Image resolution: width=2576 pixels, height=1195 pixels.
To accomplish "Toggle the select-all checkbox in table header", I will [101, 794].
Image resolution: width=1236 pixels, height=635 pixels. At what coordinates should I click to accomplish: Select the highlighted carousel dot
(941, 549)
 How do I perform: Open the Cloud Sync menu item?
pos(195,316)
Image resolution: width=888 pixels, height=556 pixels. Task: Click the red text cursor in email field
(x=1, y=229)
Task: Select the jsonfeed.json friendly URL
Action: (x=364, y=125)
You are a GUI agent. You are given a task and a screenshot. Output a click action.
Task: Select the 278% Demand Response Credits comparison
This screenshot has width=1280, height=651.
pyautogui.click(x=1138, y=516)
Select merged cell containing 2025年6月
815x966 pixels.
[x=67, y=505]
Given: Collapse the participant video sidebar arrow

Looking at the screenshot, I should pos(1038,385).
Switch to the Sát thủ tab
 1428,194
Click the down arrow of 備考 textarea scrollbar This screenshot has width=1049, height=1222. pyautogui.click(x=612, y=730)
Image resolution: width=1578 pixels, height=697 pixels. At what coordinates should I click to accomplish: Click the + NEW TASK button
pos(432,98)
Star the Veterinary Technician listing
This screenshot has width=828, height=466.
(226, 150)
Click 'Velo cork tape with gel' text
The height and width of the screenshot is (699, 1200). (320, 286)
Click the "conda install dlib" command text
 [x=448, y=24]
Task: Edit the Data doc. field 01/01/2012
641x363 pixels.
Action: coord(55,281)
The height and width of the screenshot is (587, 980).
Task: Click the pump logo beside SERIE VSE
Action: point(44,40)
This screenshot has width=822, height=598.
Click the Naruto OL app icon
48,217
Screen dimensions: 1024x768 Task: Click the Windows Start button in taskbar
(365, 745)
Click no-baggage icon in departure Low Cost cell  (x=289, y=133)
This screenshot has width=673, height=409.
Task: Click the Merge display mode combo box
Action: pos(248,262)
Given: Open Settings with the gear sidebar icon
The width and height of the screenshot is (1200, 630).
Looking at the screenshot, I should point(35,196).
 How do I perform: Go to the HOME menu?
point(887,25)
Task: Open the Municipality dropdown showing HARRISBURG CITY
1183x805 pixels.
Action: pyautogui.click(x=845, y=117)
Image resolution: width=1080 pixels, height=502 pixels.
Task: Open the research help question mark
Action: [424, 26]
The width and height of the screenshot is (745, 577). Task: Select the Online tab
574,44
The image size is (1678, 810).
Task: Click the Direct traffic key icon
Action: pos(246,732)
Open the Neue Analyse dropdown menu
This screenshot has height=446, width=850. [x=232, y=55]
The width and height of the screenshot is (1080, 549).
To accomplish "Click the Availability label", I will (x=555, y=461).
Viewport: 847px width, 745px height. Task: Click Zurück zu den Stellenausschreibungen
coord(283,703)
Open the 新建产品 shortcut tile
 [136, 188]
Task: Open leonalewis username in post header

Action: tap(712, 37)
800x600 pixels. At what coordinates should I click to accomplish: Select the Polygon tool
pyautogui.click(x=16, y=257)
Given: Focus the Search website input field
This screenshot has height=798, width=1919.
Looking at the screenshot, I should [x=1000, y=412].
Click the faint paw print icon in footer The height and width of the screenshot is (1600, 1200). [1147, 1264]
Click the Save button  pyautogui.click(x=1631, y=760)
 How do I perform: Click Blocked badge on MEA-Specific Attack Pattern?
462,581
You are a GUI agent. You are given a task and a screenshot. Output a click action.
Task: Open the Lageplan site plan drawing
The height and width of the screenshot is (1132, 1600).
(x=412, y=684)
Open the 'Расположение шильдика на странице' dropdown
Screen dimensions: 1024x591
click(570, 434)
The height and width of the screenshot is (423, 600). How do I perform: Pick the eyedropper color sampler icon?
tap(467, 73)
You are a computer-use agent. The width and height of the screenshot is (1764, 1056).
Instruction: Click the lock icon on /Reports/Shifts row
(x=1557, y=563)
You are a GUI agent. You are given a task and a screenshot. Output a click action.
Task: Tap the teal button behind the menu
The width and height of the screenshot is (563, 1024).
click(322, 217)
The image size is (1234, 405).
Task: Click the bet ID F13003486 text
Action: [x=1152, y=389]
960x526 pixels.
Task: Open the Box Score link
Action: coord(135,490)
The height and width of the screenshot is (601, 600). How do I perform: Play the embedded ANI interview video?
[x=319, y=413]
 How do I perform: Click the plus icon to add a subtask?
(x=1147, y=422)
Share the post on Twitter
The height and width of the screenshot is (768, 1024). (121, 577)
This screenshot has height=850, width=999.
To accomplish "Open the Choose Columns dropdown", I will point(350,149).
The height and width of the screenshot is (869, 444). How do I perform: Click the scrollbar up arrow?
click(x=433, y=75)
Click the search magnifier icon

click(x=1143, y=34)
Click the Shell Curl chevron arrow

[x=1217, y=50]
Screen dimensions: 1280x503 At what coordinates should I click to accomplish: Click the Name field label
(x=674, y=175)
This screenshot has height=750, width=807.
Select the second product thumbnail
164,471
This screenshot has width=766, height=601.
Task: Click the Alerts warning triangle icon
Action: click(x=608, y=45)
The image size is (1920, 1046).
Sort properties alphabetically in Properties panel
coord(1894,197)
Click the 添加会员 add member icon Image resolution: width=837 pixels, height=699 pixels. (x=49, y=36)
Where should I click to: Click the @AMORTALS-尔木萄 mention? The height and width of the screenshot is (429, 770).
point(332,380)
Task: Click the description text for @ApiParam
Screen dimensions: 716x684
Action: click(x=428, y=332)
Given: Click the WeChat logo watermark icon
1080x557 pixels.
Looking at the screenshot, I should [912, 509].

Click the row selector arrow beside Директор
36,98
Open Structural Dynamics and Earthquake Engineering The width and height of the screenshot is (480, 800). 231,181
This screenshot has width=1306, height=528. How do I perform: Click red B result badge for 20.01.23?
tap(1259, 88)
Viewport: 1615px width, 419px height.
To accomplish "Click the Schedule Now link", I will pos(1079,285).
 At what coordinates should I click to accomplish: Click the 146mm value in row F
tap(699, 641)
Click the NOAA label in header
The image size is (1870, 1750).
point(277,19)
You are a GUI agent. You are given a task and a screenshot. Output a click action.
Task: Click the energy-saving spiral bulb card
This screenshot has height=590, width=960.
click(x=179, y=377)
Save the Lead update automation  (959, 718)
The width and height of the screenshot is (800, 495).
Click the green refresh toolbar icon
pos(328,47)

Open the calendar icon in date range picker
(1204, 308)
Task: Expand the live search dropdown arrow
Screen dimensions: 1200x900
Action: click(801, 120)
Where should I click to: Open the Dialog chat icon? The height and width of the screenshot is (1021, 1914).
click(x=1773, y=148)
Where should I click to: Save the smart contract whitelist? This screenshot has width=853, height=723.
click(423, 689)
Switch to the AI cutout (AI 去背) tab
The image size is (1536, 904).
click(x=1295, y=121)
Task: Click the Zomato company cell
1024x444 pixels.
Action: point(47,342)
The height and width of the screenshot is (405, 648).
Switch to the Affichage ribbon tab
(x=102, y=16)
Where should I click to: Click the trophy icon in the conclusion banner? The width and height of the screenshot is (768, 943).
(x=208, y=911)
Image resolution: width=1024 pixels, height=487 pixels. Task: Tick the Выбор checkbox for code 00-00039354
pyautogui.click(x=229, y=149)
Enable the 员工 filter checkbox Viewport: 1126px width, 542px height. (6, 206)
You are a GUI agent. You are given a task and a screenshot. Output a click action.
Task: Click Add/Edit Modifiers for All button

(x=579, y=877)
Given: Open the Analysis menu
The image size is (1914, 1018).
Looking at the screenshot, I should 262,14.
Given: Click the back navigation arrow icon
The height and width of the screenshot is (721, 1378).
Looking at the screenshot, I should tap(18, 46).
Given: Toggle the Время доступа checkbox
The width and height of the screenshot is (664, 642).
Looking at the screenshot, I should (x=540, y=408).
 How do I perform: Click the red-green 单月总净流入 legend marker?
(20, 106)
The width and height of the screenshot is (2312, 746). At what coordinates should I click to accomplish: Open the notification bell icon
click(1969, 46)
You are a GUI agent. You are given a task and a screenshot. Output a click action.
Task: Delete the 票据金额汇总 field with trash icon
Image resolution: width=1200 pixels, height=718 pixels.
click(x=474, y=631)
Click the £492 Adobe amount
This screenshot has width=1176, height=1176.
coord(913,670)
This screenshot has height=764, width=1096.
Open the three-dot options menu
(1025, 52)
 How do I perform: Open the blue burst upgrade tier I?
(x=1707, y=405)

————————

◆ WHAT THE TASK ASKS ◆
Transcribe nothing except the lines from the one with "How do I perform: Open the blue" through the end of the data above, each exactly as it appears.

◆ TASK RESULT ◆
 How do I perform: Open the blue burst upgrade tier I?
(x=1707, y=405)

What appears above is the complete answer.